Genser said Beijing’s continued persecution of his client took Communist party repression to an “incredibly disturbing new low” and constituted an enforced disappearance.

In his petition to the UN’s working group on enforced or involuntary disappearances, requesting “urgent intervention”, he wrote: “According to international law, an enforced disappearance involves (1) deprivation of liberty against the will of the person; (2) involvement of government officials; and (3) refusal to acknowledge the deprivation of liberty or concealment of the fate or whereabouts of the disappeared person.”

Genser told the Guardian: “It is crystal clear to me that what has happened to Liu Xia falls squarely and unequivocally within this definition.”

[…] Genser said he expected that, having received his complaint, the UN body would now ask Beijing to respond to claims that Chinese security forces were behind Liu Xia’s disappearance. He hoped the move would force Beijing to “reappear” Liu Xia, who has never been charged with any crime, and allow her to leave China. The United States, Germany and Britain are among the governments that have called for her release. [Source]

From Genser at The Wall Street Journal:

I was hired by Ms. Liu to help her family in mid-2010, a few months before the announcement of the Nobel Prize. As that date approached, we discussed if it made more sense for her to stay in China or fight for his freedom from abroad if he were to win the prize. Despite my concerns about restrictions to her liberty if he won, she told me unequivocally, “My place is in China with my husband.”

Within a week of the prize announcement, the authorities created a permanent security cordon around Ms. Liu. She was forced to lived under strict house arrest in her one-bedroom apartment in Beijing. She was allowed to visit her husband once a month, but had no access to the internet, couldn’t send or receive mail and couldn’t freely use a telephone. A few times journalists broke through security and short videos showed her in severe distress.

[…] Both of Ms. Liu’s parents, who were allowed to visit her every month during her earlier years in detention, died while she was under house arrest. It’s no wonder she suffered severe depression, had a heart attack and otherwise saw her own health deteriorate dramatically.

Throughout this time, the Chinese government claimed to the U.N. that Ms. Liu was “under no legal restriction.” That was in one cynical respect true; there is no legal house arrest in China, meaning she has been held illegally. [Source]

Relatives say Liu Xia has now been brought back to Beijing, following speculation that she was taken by authorities against her will to an undisclosed location in Yunnan Province. However, it remains unclear where she is within the capital and whether she has been allowed to return to her apartment. Diplomats from the German embassy were blocked by security guards when they tried to locate her at her Beijing flat on Thursday. From Kyodo:

“Liu Xia’s family members confirmed at 10am that both Liu Xia and Liu Hui [her brother] are in Beijing today,” the centre said in a statement, although it was unable to confirm whether she was at home.
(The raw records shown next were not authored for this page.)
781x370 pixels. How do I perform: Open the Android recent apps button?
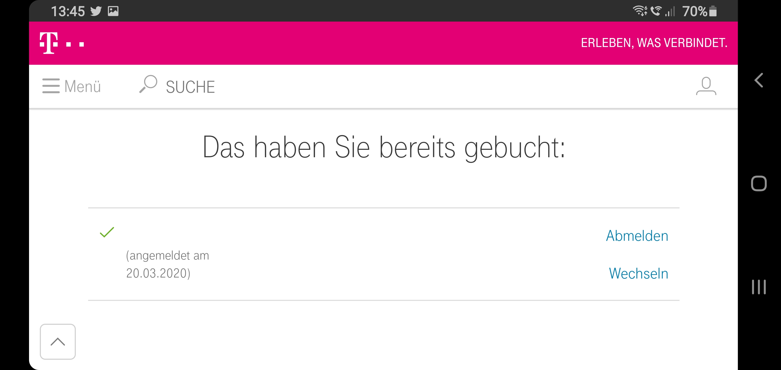click(759, 287)
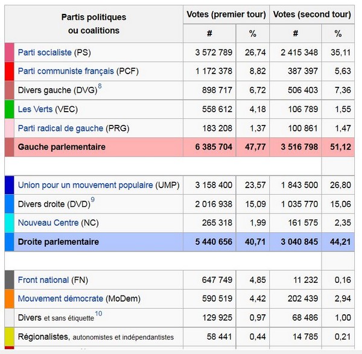Go to Union pour un mouvement populaire
This screenshot has height=354, width=362.
click(85, 185)
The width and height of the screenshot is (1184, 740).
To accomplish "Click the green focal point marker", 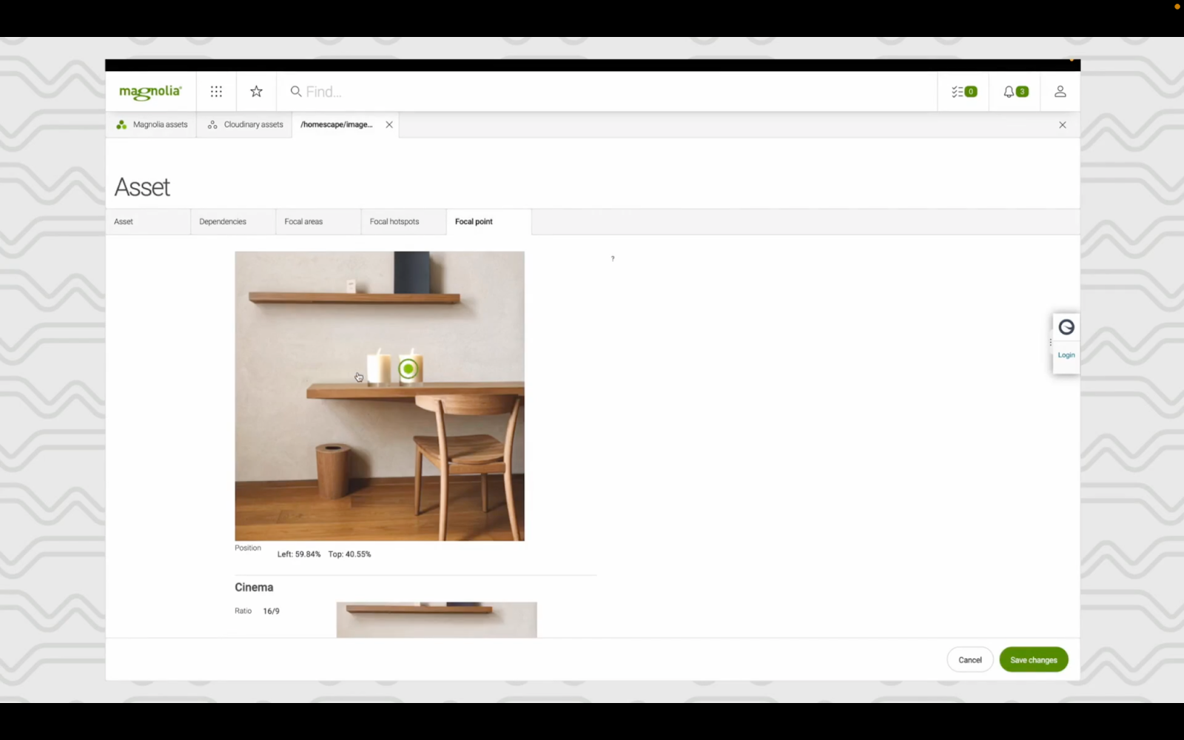I will click(408, 369).
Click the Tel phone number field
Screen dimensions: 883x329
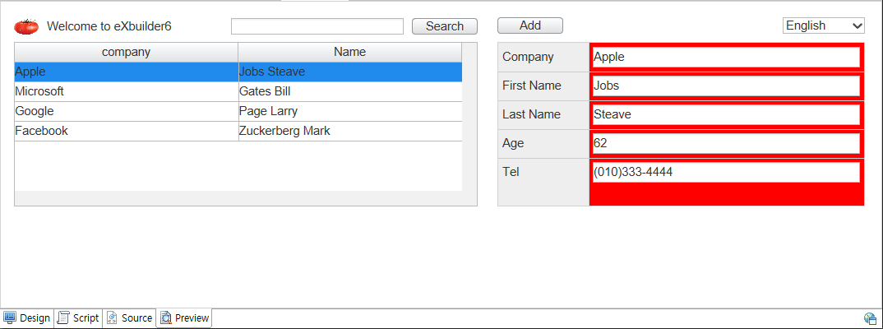click(725, 172)
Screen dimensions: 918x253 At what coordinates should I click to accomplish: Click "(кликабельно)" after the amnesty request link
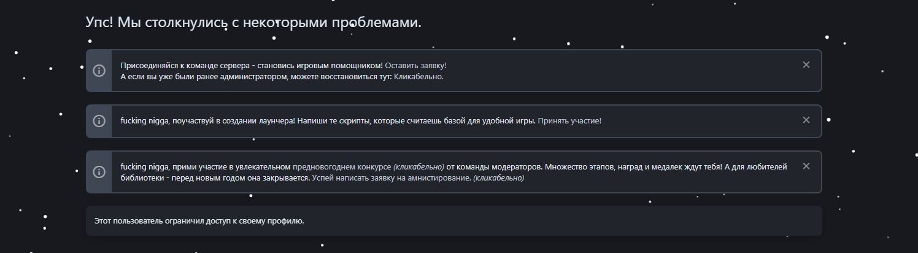498,178
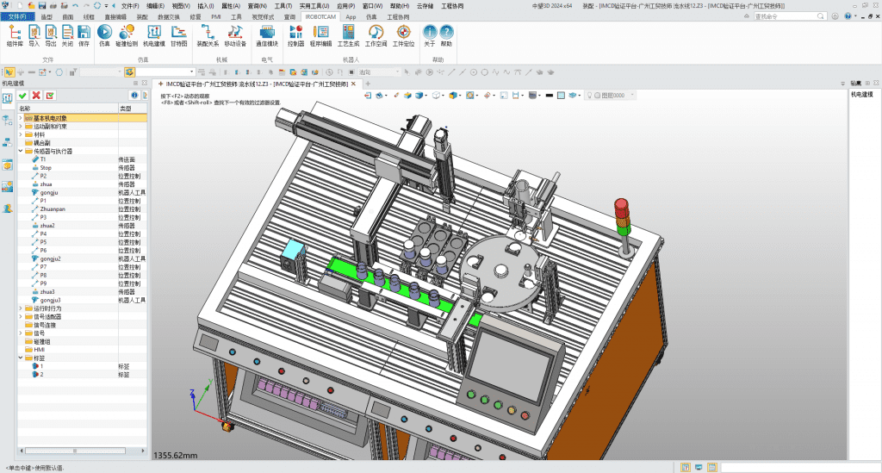Collapse the 传感器与执行器 folder
Image resolution: width=882 pixels, height=473 pixels.
click(x=21, y=151)
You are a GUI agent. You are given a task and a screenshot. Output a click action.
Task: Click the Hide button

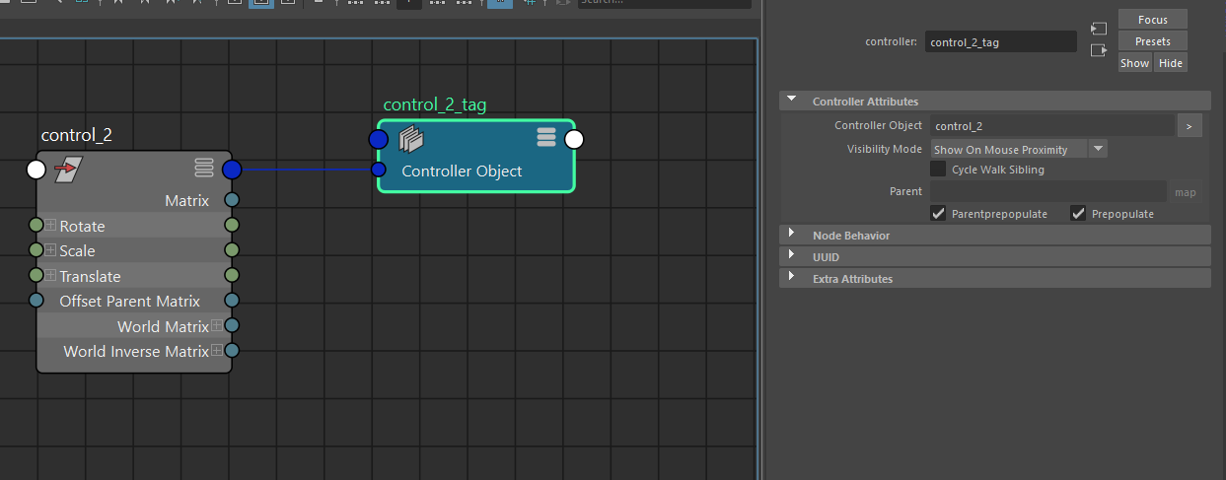(x=1170, y=62)
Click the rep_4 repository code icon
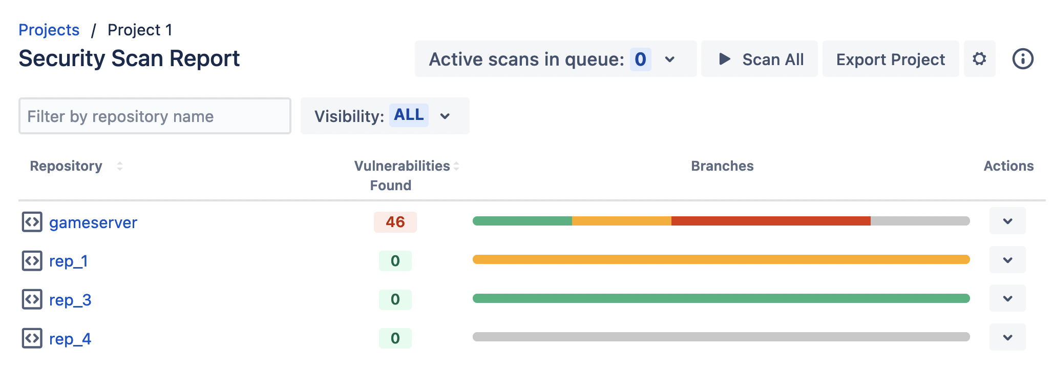The image size is (1053, 367). click(32, 338)
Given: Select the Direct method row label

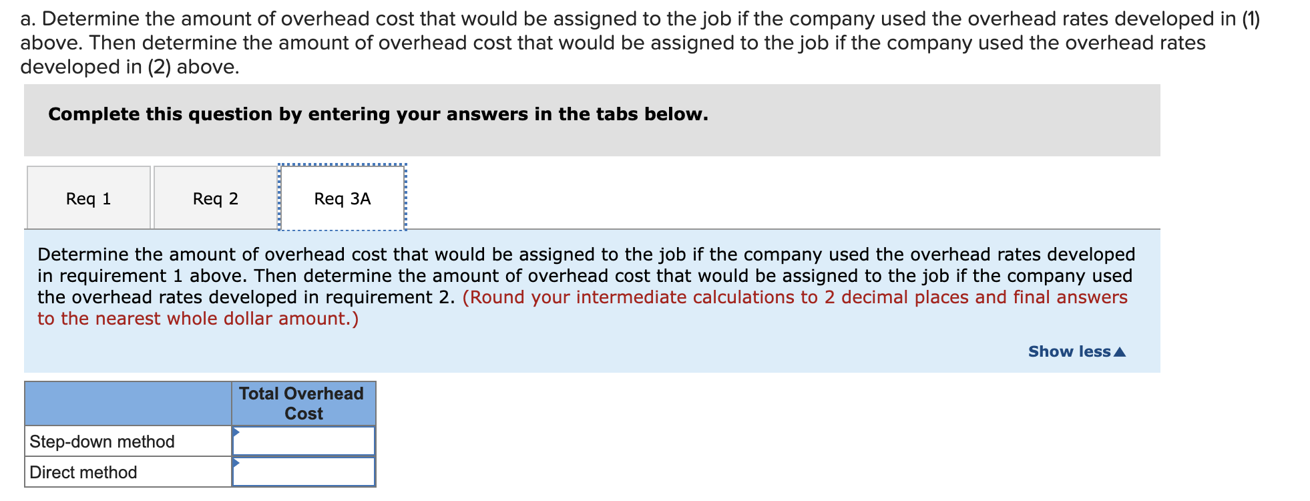Looking at the screenshot, I should pyautogui.click(x=83, y=471).
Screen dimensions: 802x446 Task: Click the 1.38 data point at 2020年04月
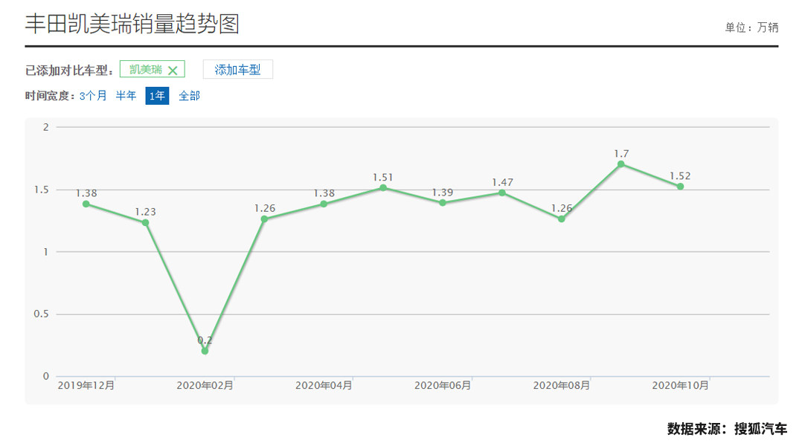(324, 204)
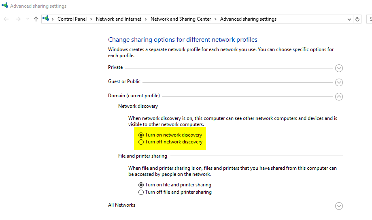
Task: Select Turn on file and printer sharing
Action: click(x=141, y=185)
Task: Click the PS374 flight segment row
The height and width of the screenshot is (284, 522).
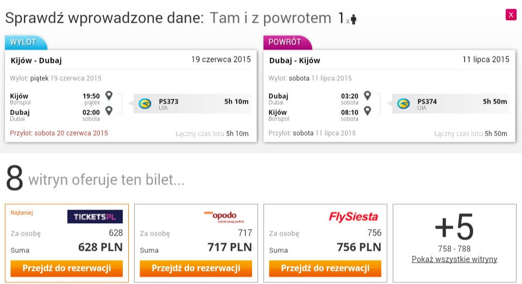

But some of Liu Xia’s close contacts – including her lawyer, Mo Shaoping, and friends Ye Du, a dissident poet, and activist Hu Jia – said they had not heard any news of her whereabouts.

Hu said there was no sign to suggest that Liu was back home as of Monday evening, citing other activists who had checked on her apartment.

“Her being back in Beijing and back in her apartment are two different things,” Hu said. “She might still be locked up or she’s been placed with relatives in Beijing upon returning to the city.” [Source]

Authorities are expected to do everything they can to prevent Liu Xia from speaking out to the outside world, including using her silence as a condition for her brother’s freedom. From Ilaria Maria Sala at Quartz:

She likely is or was recently in the company of her brother Liu Hui. In 2013, authorities sentenced her sibling to 11 years in prison for “fraud,” in a trial widely condemned as politically motivated. He was soon released on parole; now, some observers believe his continued freedom is contingent upon his sister staying in line.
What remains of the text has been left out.